Menurut Imam Suyuthi
didalam kitab Al-Hawi lil Fatawi, tradisi memberi sedekah makanan selama tujuh hari dari kematian ini, merupakan kebiasan atau tradisi yang tetap berlaku
hingga sekarang ini (sekitar abad
ke-9 H) di Mekkah dan Madinah. Yang jelas tradisi itu tidak pernah
ditinggalkan sejak masa sahabat Nabi saw. Tradisi ini diambil dari ulam salaf sejak generasi pertama (masa sahabat Nabi
saw). Imam Ahmad bin Hambal juga berkata dalam kitab Az-Zuhd,
sebagaimana dikutip oleh Imam Suyuthi dalam kitab Al-Hawi lil
Fatawi, Juz 2, Hal 178,
حَدَثَنَا هَاشِمُ ابْنِ الْقَاسِمِ قَالَ حَدَثَنَا الْأَشْجَعِيُّ عَنْ سُفْيَانَ قَالَ قَالَ طَاوُسَ إنَّ الْمَوْتَى يُفْتِنُوْنَ فِي قُبُوْرِهِمْ سَبْعًا فَكَانُوْا يَسْتَحِبُّوْنَ أنْ يُطْعِمُوْا عَنْهُمْ تِلْكَ اْلأيّاَمِ إِلَى أنْ قَالَ عَنْ عُبَيْدِ ابْنِ عُمَيْرِ قَالَ يُفْتَنُ رَجُلانِ مُؤمِنٌ وَمُنَافِقٌ فَأَمَّا الْمُؤمِنُ فَيُفْتَنُ سَبْعًا وَأمَّا الْمُناَفِقُ فَيُفْتِنُ أرْبَعِينَ صَبَاحًا
“Telah
menceritakan kepada kami Hasyim bin Qasim, telah menceritakan kepada kami Al-Asyja’i dari
Sufyan, Ia berkata, Thawus berkata “Orang yang meninggal dunia diuji
selama 7 hari didalam kubur. Maka para salafus shalih mensunahkan bersedekan makanan untuk
mereka yang
meninggal
dunia selama hari-hari itu. Ubaid ibnu Umair berkata:
"Seorang
mukmin dan
seorang munafiq sama-sama akan mengalami ujian dalam kubur. Bagi seorang mukmin
akan mendapat ujian selam 7 hari, sedang seorang munafiq selama 40 hari di waktu
pagi."
Dalam
riwayat Mujahid disebutkan : “Ruh-ruh itu berada di atas pekuburan selama
tujuh hari, sejak dikuburkan tidak memisahinya”.
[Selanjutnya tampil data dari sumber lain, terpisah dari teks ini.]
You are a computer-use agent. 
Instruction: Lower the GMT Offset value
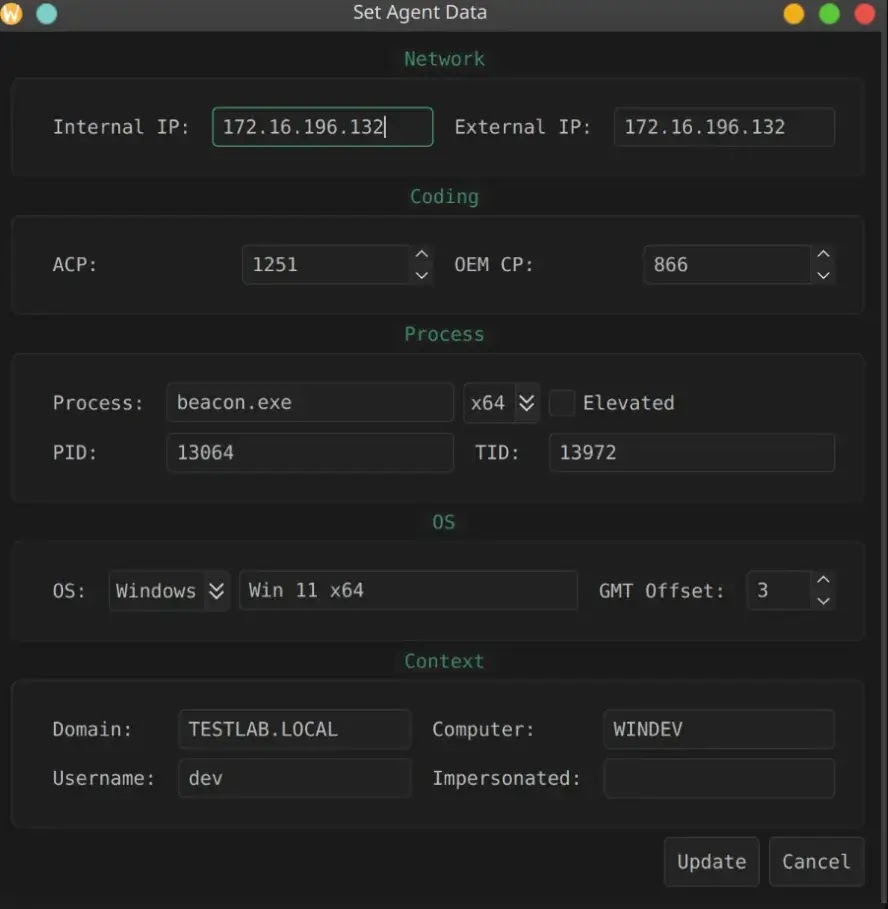[x=823, y=601]
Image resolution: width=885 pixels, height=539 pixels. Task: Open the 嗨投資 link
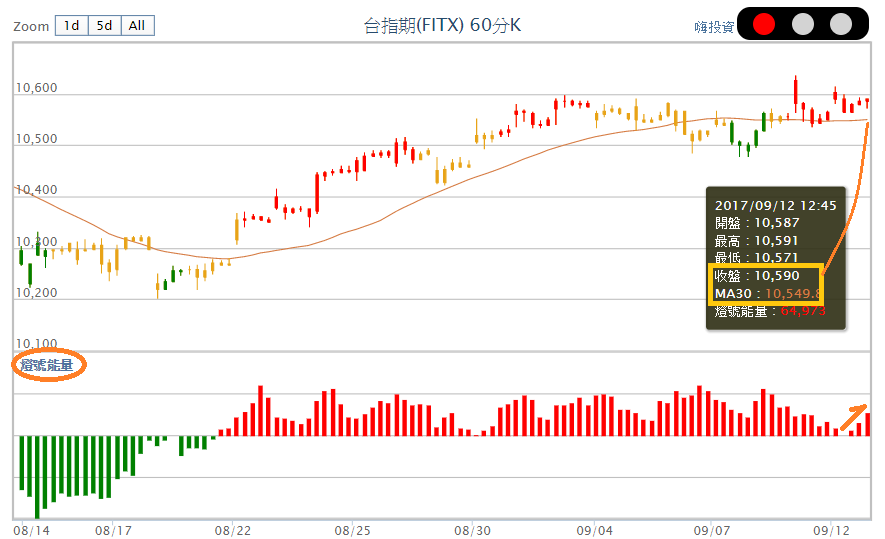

Hadits Thawus ini dikategorikan oleh para ulama
sebagai mursal marfu’ yang shahih. Hadits marfu’ mursal adalah hadits yang sanadnya terhenti kepada tabi’in
(tersebut) tanpa diberitahukan siapa perawinya dari kalangan sahabat hingga ke
Nabi. Tetapi karena menyangkut masalah barzakhiyyah (alam kubur) yang tidak
akan diketahui selain dari wahyu, maka dirafa’kanlah sanadnya kepada Nabi saw. Para ulama menyatakan bahwa hadits marfu’ mursal tersebut
boleh dijadikan hujjah (dasar) secara mutlak dalam madzhab sunni seperti
Hanafi, Maliki dan
Hanbali. Sementara Imam Syafi'i hanya mau berhujjah dengan hadits mursal jika
dibantu atau dilengkapi
dengan salah satu ketetapan yang terkait dengannya, seperti adanya hadits yang lain
atau kesepakatan sahabat. Dalam hal ini, seperti disebut di atas, ada riwayat
dari Ubaid bin Umair dan dari Mujahid yang keduanya dari golongan Tabi'in,
Bila hal ini dikatakan
merupakan adat orang Hindu, maka ada perbedaan
antara tradisi Hindu dengan tahlilan. Dalam tradisi Hindu, selama tujuh hari dari kematian, biasanya diadakan
ritual selamatan dengan hidangan
makanan yang diberikan kepada para pengunjung, disertai dengan acara sabung ayam, permainan judi, minuman keras
dan kemungkaran lainnya.
Sedangkan
dalam tahlilan, tradisi kemungkaran seperti itu jelas tidak ada. Dalam tradisi
tahlilan, diisi dengan bacaan Al-Qur’an, dzikir bersama kepada Allah swt, serta selamatan (sedekah)
yang pahalanya
dihadiahkan kepada mayat. Jadi, antara kedua tradisi tersebut jelas berbeda.
Dan seandainya tradisi
selamatan tujuh hari tersebut diadopsi (diambil)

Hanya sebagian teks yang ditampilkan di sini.